=== Task directions ===
Update the records below by replacing each "How do I perform" with "How should I perform" and leaving everything else unchanged. Omit the pictures from your answer.

=== Input material ===

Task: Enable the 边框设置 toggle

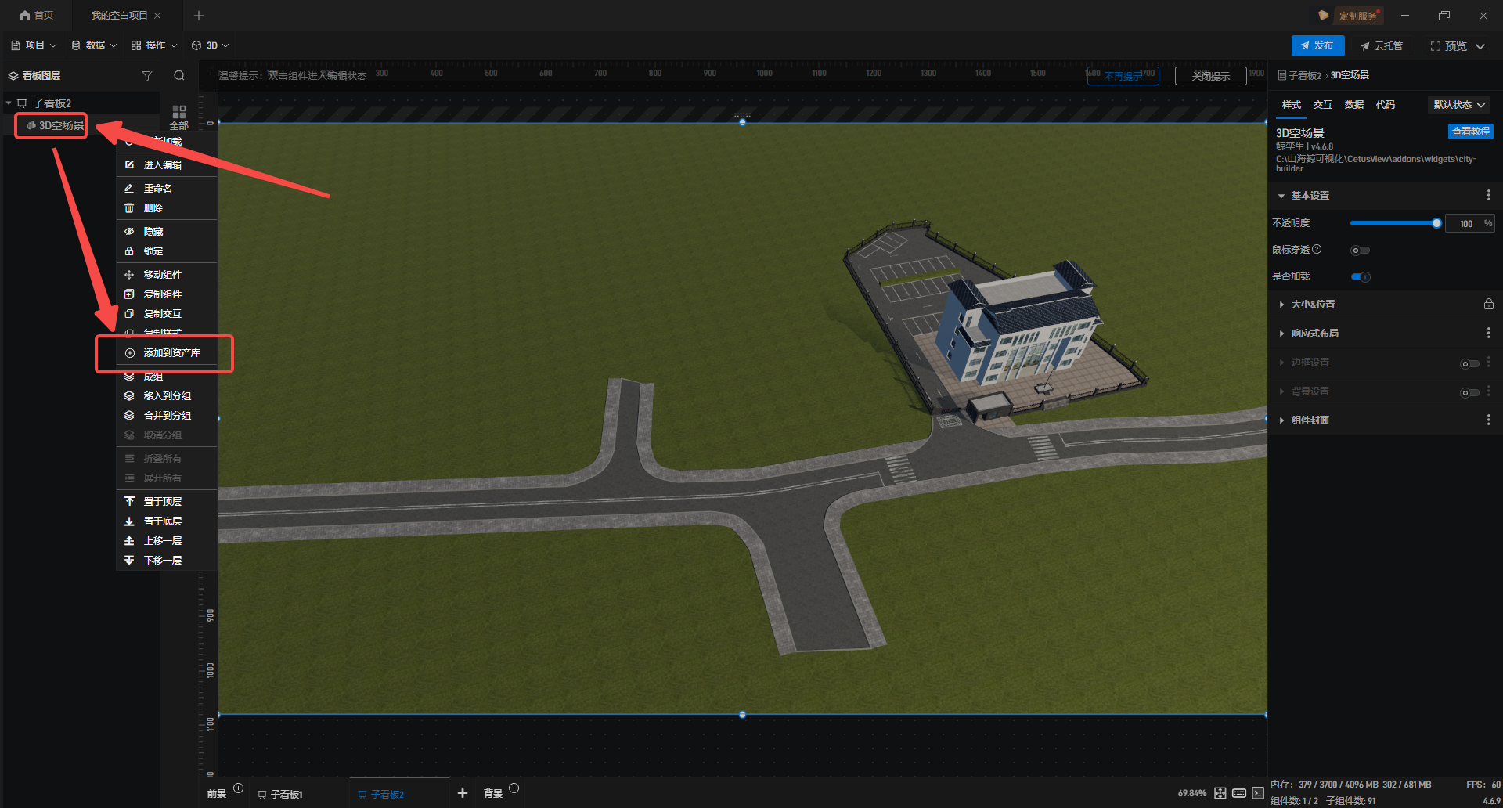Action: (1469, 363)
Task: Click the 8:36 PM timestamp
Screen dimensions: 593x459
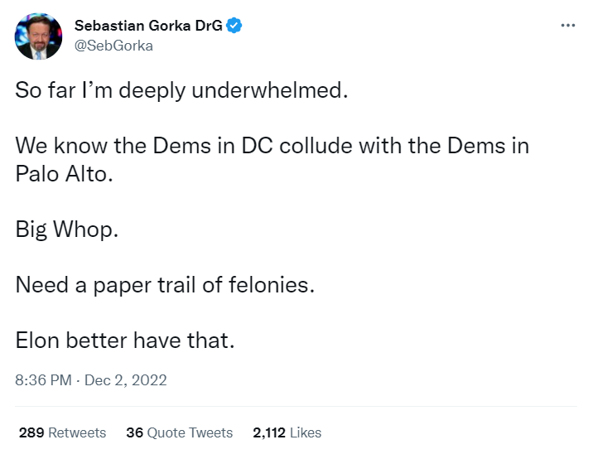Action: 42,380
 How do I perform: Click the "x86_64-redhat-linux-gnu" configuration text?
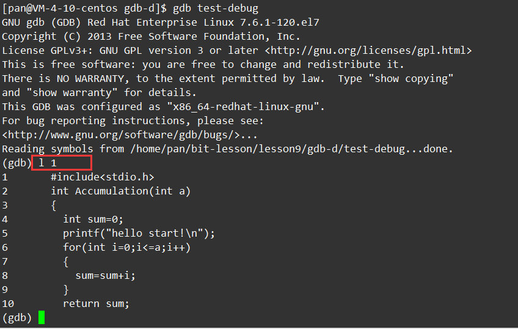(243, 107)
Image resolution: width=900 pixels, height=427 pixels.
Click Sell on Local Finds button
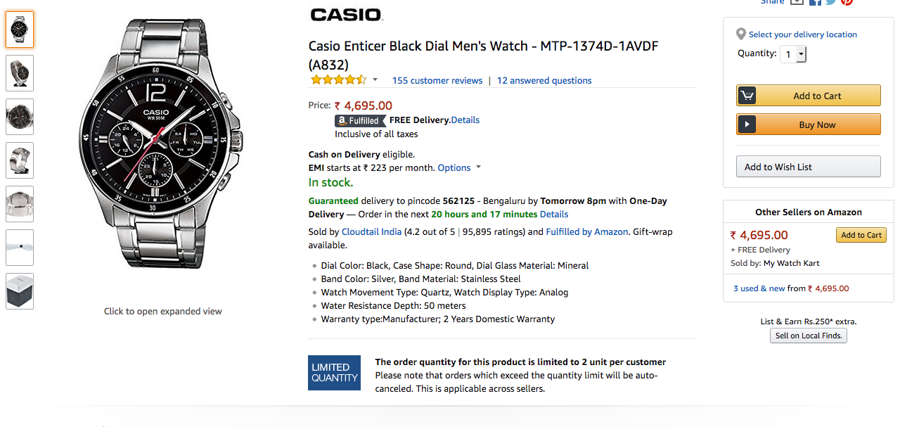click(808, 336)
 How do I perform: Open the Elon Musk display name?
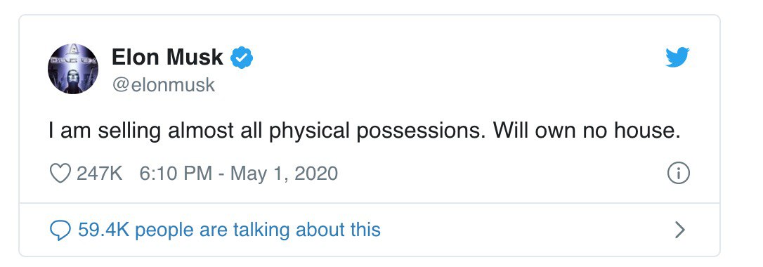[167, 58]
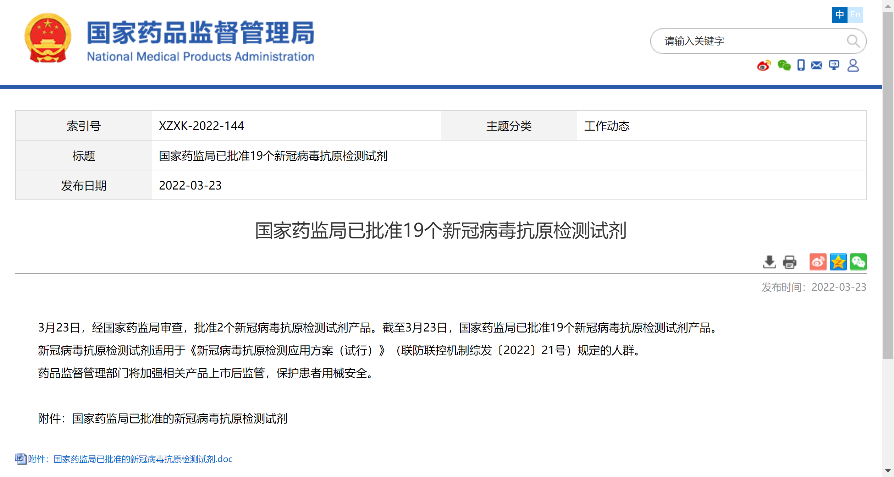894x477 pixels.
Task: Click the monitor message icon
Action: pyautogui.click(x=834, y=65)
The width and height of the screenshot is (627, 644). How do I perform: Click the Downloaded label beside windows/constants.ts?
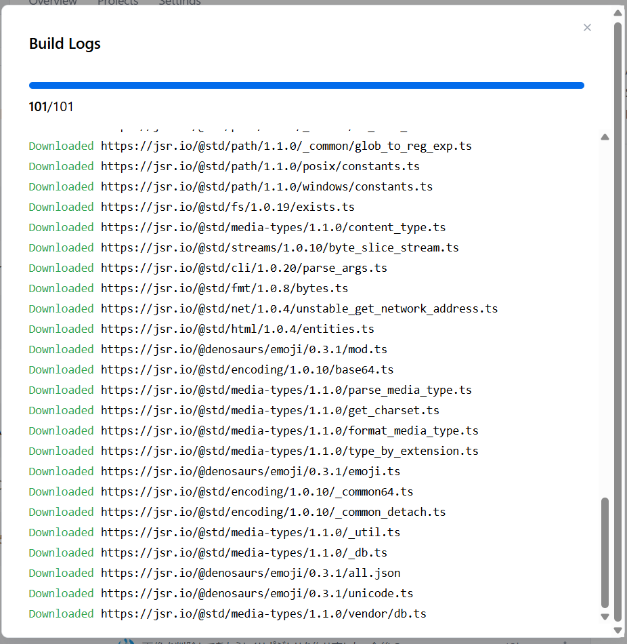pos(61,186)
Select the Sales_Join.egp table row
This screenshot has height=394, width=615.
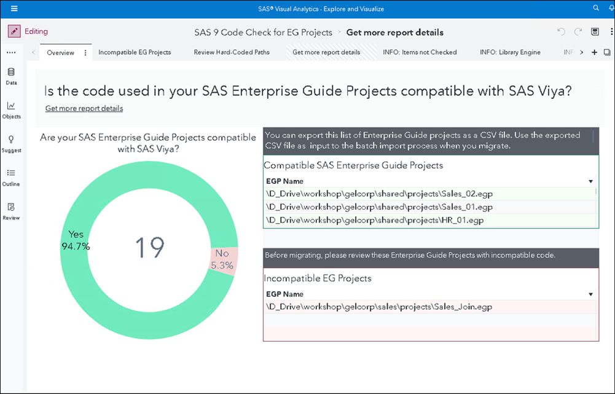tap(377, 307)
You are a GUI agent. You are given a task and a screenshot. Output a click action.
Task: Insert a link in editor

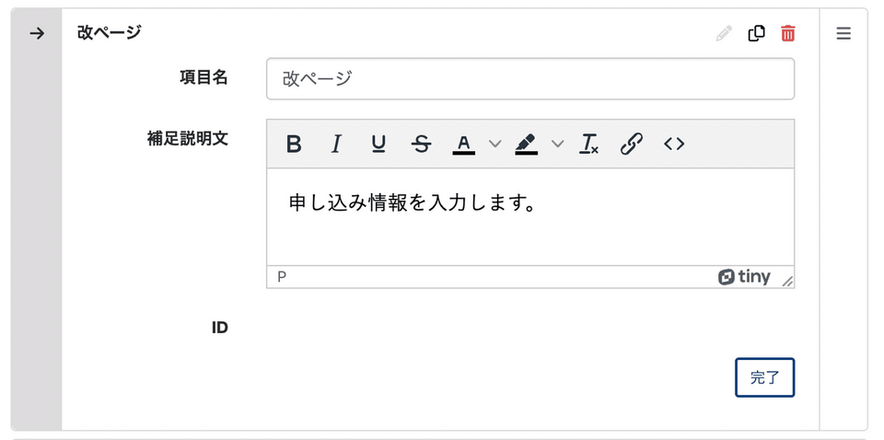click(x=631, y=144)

=== The solution ===
Task: Enable the 边框设置 toggle

Action: (1469, 363)
Task: Click the 8:36 PM timestamp
Screen dimensions: 593x459
Action: 42,380
 How should I perform: Click the "x86_64-redhat-linux-gnu" configuration text?
(243, 107)
Image resolution: width=900 pixels, height=427 pixels.
Click Sell on Local Finds button
click(808, 336)
 How should I perform: Open the Elon Musk display name?
[167, 58]
894x477 pixels.
Task: Click the monitor message icon
Action: pyautogui.click(x=834, y=65)
The width and height of the screenshot is (627, 644). How should I perform: Click the Downloaded label beside windows/constants.ts?
pos(61,186)
Select the Sales_Join.egp table row
This screenshot has height=394, width=615.
tap(377, 307)
You are a GUI agent. You are given a task and a screenshot. Output a click action.
Task: Insert a link in editor

click(x=631, y=144)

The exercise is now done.